Football at the highest level is a lucrative business. In 2018/19, the last full season unaffected by Covid-19, the ‘Big Five’ – the top-tier leagues in England, France, Germany, Italy and Spain – grossed €17 billion in revenue (Deloitte Sports Business Group, 2020).

The 20 clubs in the English Premier League had combined revenues of €5.9 billion in 2018/19, well ahead of the next biggest football league – the Spanish La Liga, with gross revenues of €3.8 billion. That year, eight Premier League clubs appeared in the list of the 20 biggest football clubs in the world (as measured by revenue). Manchester United, the largest Premier League club with an annual revenue of €711.5 million, ranked third globally behind the two Spanish giants, Barcelona and Real Madrid (Deloitte Sports Business Group, 2021).

Like most UK business sectors, the Premier League has been apprehensive about the consequences of the country leaving the European Union (EU).
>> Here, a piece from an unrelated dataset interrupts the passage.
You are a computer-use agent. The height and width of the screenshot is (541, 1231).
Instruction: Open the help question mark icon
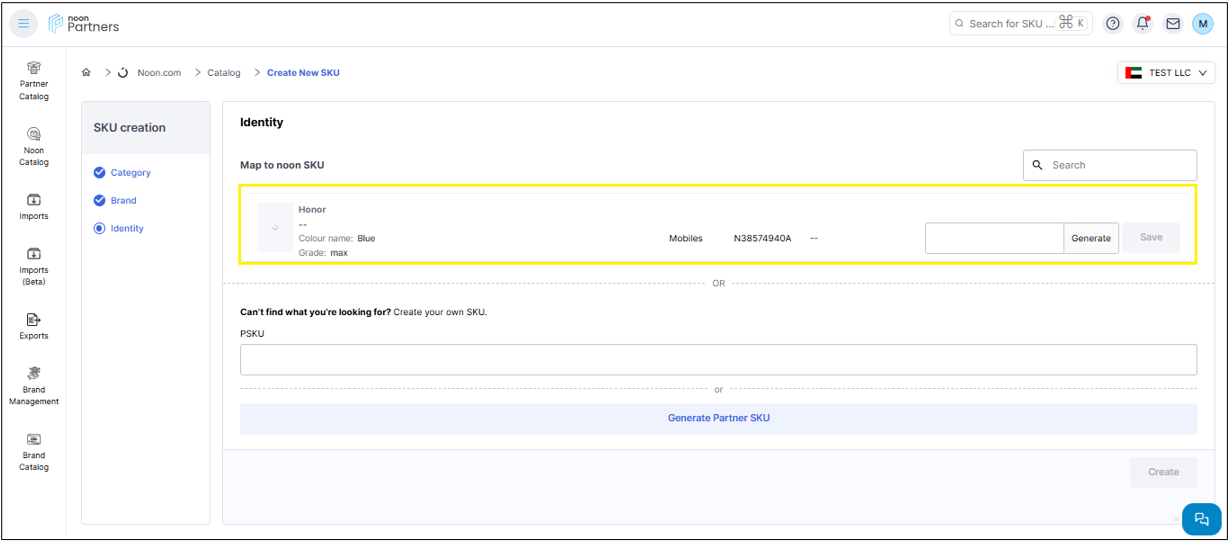1113,23
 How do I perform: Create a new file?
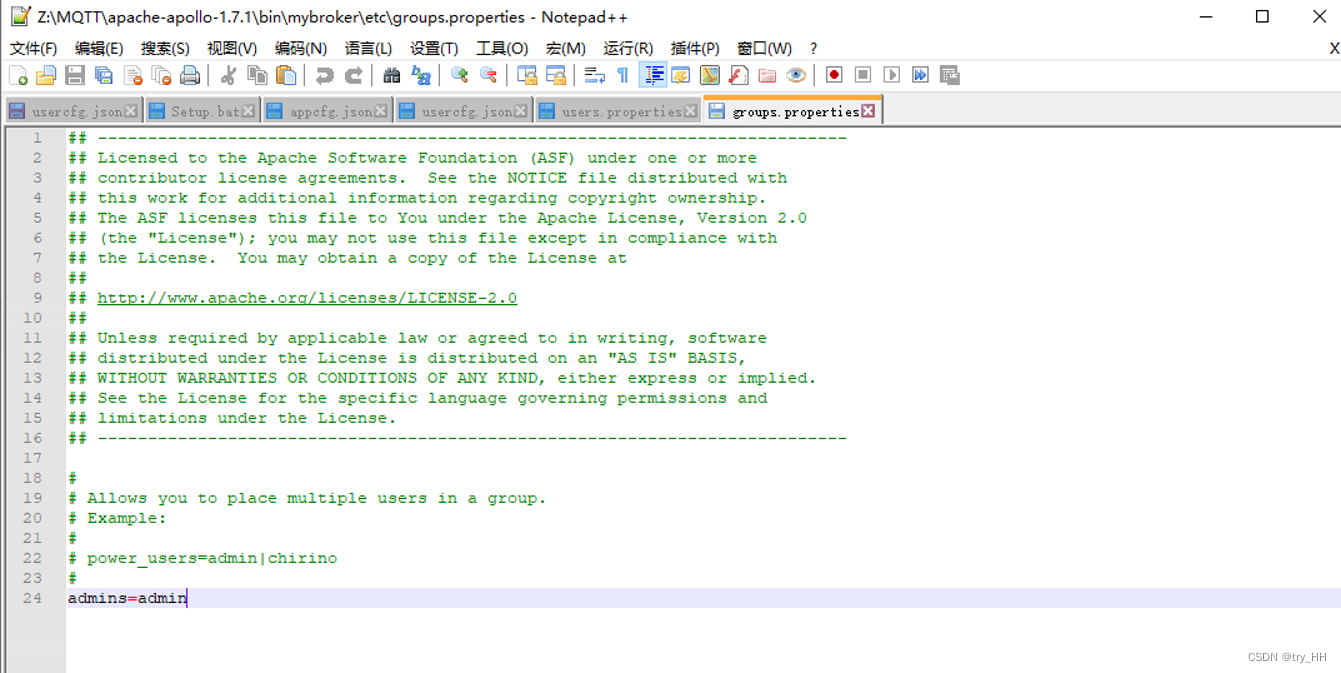[x=18, y=75]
This apprehension has mainly been focused on the ‘supply-side’ effects of Brexit on the labour market for players, rather than the ‘demand-side’ effects on club revenues. Rather than being worried about reduced demand from EU countries to buy the media rights for Premier League games, clubs are much more concerned with the possibility of new regulatory controls in the UK that may restrict their ability to bring in overseas players to join their squads.

The European market is a significant source of revenue for Premier League clubs, both from the sale of TV rights to broadcast Premier League games as well as the revenues received by competing in the lucrative European tournaments such as the UEFA (Union of European Football Associations) Champions League. But with UEFA, the governing body for European football, being domiciled outside the EU in Switzerland, Brexit is expected to have a minimal impact on this revenue source.

It is the effects of Brexit on the international mobility of labour – in this case, players – that is the greatest concern for the Premier League.

How are the wages of footballers and other elite athletes determined?

According to economic theory, competitive labour markets will result in workers’ wages being equal to the incremental increase in company revenue that they generate from being hired. This is known as the ‘marginal revenue product’ (or MRP), which is calculated by multiplying the value of what workers ‘make’ or ‘do’ (their ‘marginal physical product’, MPP) by the product price.

In the context of professional sport, the MPP of a player is their incremental contribution to team performance. The relevant price is the sensitivity of team revenues to team performance. In essence, a player who improves a team through their skillset will help that team to win more games, and winning generates both direct and indirect revenues for the club.

Using this economic theory to establish wages as being equal to MRP is a useful starting point for understanding the nature of the labour market for football players.

But three real-world complications distort this calculation. First, football clubs are not necessarily just aiming to maximise their profits, and may better be understood as trying to maximise sporting success as an objective in its own right (Sloane, 1971). In economic theory, they are better conceived of as ‘utility maximisers’ as opposed to ‘profit maximisers.’ If clubs value sporting glory over profit, the marginal value of players will exceed the increase in revenue that they generate for their club. Winning, while useful for increasing revenue, has value in itself.

Second, players create value not only through their on-field contribution to winning matches but also through their off-field image rights. This can increase a club’s merchandising and sponsorship revenues.

Finally, and of particular relevance in the context of Brexit, the theory of wages being equal to MRP requires a competitive labour market. But the history of players’ labour markets has been dominated by regulation and restrictive practices on the part of clubs and leagues.

Since their inception in the late 19th century, professional sports leagues have imposed controls on the labour market for elite players. These regulations have restricted the ability of players to achieve wage levels consistent with their MRP. In particular, leagues have tended to impose player reservation systems, giving teams the right to retain players at the end of their contracts provided the terms of the contract are at least as good as the previous contract.

Economists estimated that baseball players in the late 1960s were receiving only 15-20% of their MRP because of the so-called ‘reserve clause’, which reserved exclusive bargaining rights for a player’s services to their current team (Scully, 1974).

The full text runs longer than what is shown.